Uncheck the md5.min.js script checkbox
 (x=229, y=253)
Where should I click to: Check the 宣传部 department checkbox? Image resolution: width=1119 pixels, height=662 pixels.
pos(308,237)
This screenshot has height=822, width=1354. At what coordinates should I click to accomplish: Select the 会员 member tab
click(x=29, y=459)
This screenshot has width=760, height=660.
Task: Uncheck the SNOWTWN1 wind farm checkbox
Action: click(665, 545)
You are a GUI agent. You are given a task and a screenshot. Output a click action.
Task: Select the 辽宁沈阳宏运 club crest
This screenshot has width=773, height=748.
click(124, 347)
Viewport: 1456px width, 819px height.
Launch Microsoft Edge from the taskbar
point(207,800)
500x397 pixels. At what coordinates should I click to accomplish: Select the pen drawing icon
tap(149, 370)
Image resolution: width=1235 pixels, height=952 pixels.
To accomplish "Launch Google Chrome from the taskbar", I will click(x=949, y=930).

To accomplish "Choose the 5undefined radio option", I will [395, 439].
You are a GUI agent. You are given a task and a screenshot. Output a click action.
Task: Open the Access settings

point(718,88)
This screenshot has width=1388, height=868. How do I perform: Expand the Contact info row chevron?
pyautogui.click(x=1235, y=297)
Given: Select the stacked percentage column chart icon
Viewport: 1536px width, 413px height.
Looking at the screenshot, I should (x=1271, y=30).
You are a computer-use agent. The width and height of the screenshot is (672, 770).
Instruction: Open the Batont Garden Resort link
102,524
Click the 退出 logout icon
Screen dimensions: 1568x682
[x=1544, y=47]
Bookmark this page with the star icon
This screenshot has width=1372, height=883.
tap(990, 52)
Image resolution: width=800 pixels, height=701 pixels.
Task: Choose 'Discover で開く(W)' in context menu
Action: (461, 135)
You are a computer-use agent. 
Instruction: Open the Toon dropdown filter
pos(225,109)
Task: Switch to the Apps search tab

○ ○ ○ ○ ○

Stated goal — Reproduce all of the lines above, replacing "taskbar" with "Start menu" wherever it occurs and leaving everything else unchanged.

Result of this task —
Uncheck the md5.min.js script checkbox
 (x=229, y=253)
Where should I click to: Check the 宣传部 department checkbox? Image resolution: width=1119 pixels, height=662 pixels.
pos(308,237)
This screenshot has height=822, width=1354. At what coordinates should I click to accomplish: Select the 会员 member tab
click(x=29, y=459)
This screenshot has width=760, height=660.
Task: Uncheck the SNOWTWN1 wind farm checkbox
Action: click(665, 545)
You are a GUI agent. You are given a task and a screenshot. Output a click action.
Task: Select the 辽宁沈阳宏运 club crest
This screenshot has width=773, height=748.
click(124, 347)
Viewport: 1456px width, 819px height.
Launch Microsoft Edge from the Start menu
point(207,800)
500x397 pixels. At what coordinates should I click to accomplish: Select the pen drawing icon
tap(149, 370)
Image resolution: width=1235 pixels, height=952 pixels.
To accomplish "Launch Google Chrome from the Start menu", I will click(x=949, y=930).

To accomplish "Choose the 5undefined radio option", I will [395, 439].
You are a GUI agent. You are given a task and a screenshot. Output a click action.
Task: Open the Access settings

point(718,88)
This screenshot has width=1388, height=868. How do I perform: Expand the Contact info row chevron?
pyautogui.click(x=1235, y=297)
Given: Select the stacked percentage column chart icon
Viewport: 1536px width, 413px height.
Looking at the screenshot, I should (x=1271, y=30).
You are a computer-use agent. The width and height of the screenshot is (672, 770).
Instruction: Open the Batont Garden Resort link
102,524
Click the 退出 logout icon
Screen dimensions: 1568x682
[x=1544, y=47]
Bookmark this page with the star icon
This screenshot has width=1372, height=883.
tap(990, 52)
Image resolution: width=800 pixels, height=701 pixels.
Task: Choose 'Discover で開く(W)' in context menu
Action: (461, 135)
You are a computer-use agent. 
Instruction: Open the Toon dropdown filter
pos(225,109)
Task: Switch to the Apps search tab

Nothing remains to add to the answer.